In examples disclosed herein, motor vehicles can include land vehicles, namely among other things, off-road and road vehicles such as passenger cars, buses, trucks, and other commercial vehicles. Motor vehicles can be manned or unmanned. The motor vehicles are electrically powered, at least in part electrically powered or can also include motor vehicles with combustion engines which are used for propulsion.

All features explained with respect to the different aspects can be combined individually or in (sub-) combination with other aspects.

All features disclosed below with reference to the examples and/or accompanying figures may be combined alone or in any sub-combination with features of the aspects of the disclosure, including features of preferred examples, provided that the resulting combination of features is meaningful to a person skilled in the art in the field of technology.

For the purposes of disclosure, the phrase “at least one of A, B, and C” means, for example, (A), (B), (C), (A and B), (A and C), (B and C), or (A, B, and C), including all other possible combinations when more than three elements are listed. In other words, the term “at least one of A and B” generally means “A and/or B,” namely “A” alone, “B” alone, or “A and B.”

FIG. 1 shows a simplified schematic representation of a motor vehicle 10 with an assembly 12 in accordance with examples disclosed herein.

The assembly 12 comprises at least one SBW steering system 14 and a climate control system 16 of the motor vehicle 10.

The SBW steering system 14 has steerable road wheels 18. The steerable road wheels 18 are coupled to a common toothed rack 20. The common toothed rack 20 can be moved out of a reference position, for example a zero position, which produces a steering movement of the steerable road wheels 18. The steerable road wheels 18 can thus be deflected, for example, starting from a straight line orientation of the motor vehicle 10, so that the motor vehicle 10 performs a curve maneuver.

To move the toothed rack 20, the SBW steering system 14 in accordance with some examples has an individual road wheel actuator 22 which in such examples can jointly influence the orientation of both steerable road wheels 18 (front wheels) of the motor vehicle 10. In the present case, the road wheel actuator 22 is coupled to the toothed rack 20. Alternatively, the road wheel actuator 22 can also be coupled in a different manner to the steerable road wheels 18 to be able to influence their orientation.

In an alternative example, it is also possible to provide multiple road wheel actuators 22 which are each coupled individually to a steerable road wheel 18. This has the advantage that the road wheels 18 are not jointly moved, as a result of which the road wheels 18 can be oriented individually. For example, individual road wheels 18 can assume dedicated outer track positions, for example for specific driving situations (off-road journeys). The term “outer track position” is intended to mean here that the road wheels 18 are not oriented according to the nominal track position which is defined by the steering command from the driver.

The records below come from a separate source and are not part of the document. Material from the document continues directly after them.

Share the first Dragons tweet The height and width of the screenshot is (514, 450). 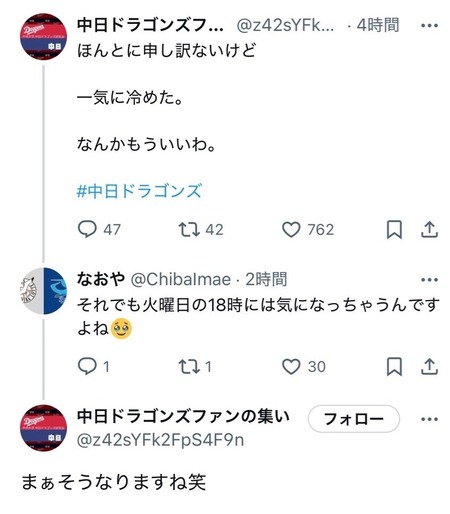click(x=429, y=230)
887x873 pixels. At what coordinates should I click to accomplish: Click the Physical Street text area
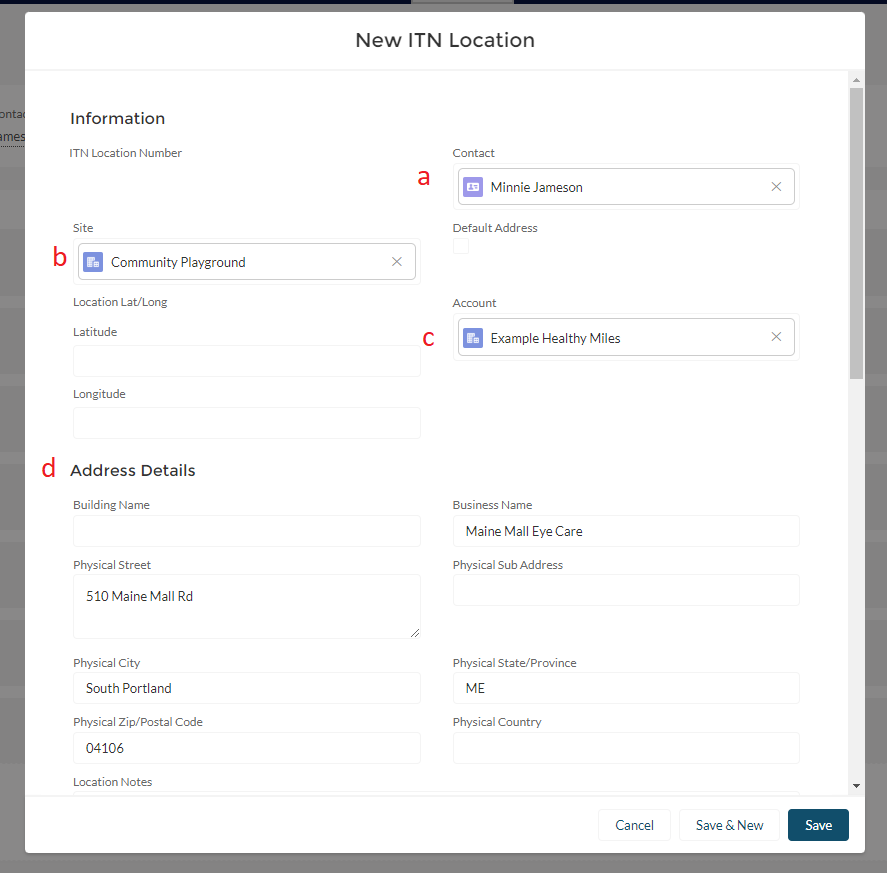tap(246, 606)
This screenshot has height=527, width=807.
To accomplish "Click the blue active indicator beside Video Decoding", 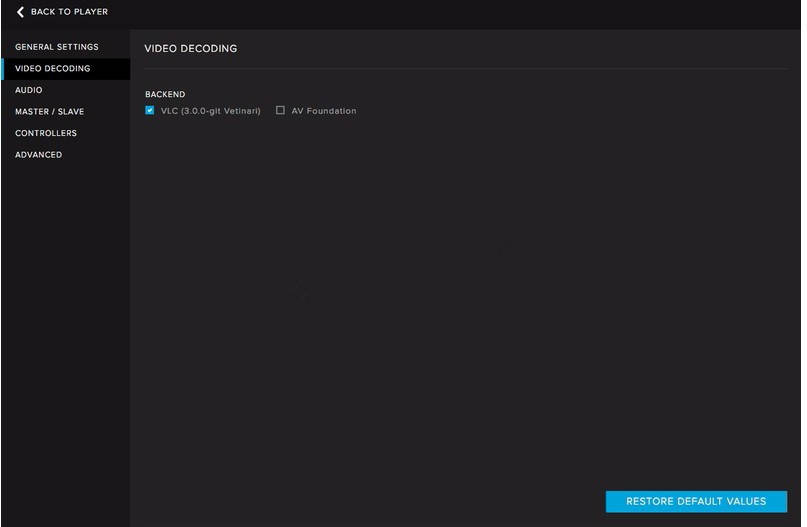I will 3,69.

Even when not represented in the example shown in FIG. 1, the motor vehicle 10 can have the assembly 12 and the SBW steering system 14, and also further steerable road wheels 18, for example rear wheels, which are coupled to an additional common or individual road wheel actuators 22.

Each road wheel actuator 22 has an electric motor 24. The electric motor 24 has at least one winding set which comprises a group of windings. Each winding set is configured so that, when supply signals such as phase voltages are applied, phase currents are established in the underlying windings which can be used to drive a rotor of the electric motor 24. The rotor can then be coupled to a corresponding component of the SBW steering system 14, for example of the toothed rack 20, and accordingly cause the steerable road wheels 18 to move.

In general, the electric motor 24 can also have more than one winding set.

Typically, each winding set is three phase, so that the electric motor 24 is configured overall at least as a three phase motor, and, in some examples, a six phase motor or a nine phase motor.

If multiple winding sets are provided, the winding sets in each case cause the rotor of the electric motor 24 to move independent of other winding sets. This means that the winding sets are separate from one other.

In general, the assembly 12 comprises multiple wheel sensors 26, for example rotational wheel sensors, which are each allocated individually one road wheel 18. In some examples, the wheel sensors 26 may be used to record the rotational speeds of the road wheels 18 in the circumferential direction (rotation direction) individually. In some examples, the recorded rotational speeds may be used, for example to determine the individual wheel slip.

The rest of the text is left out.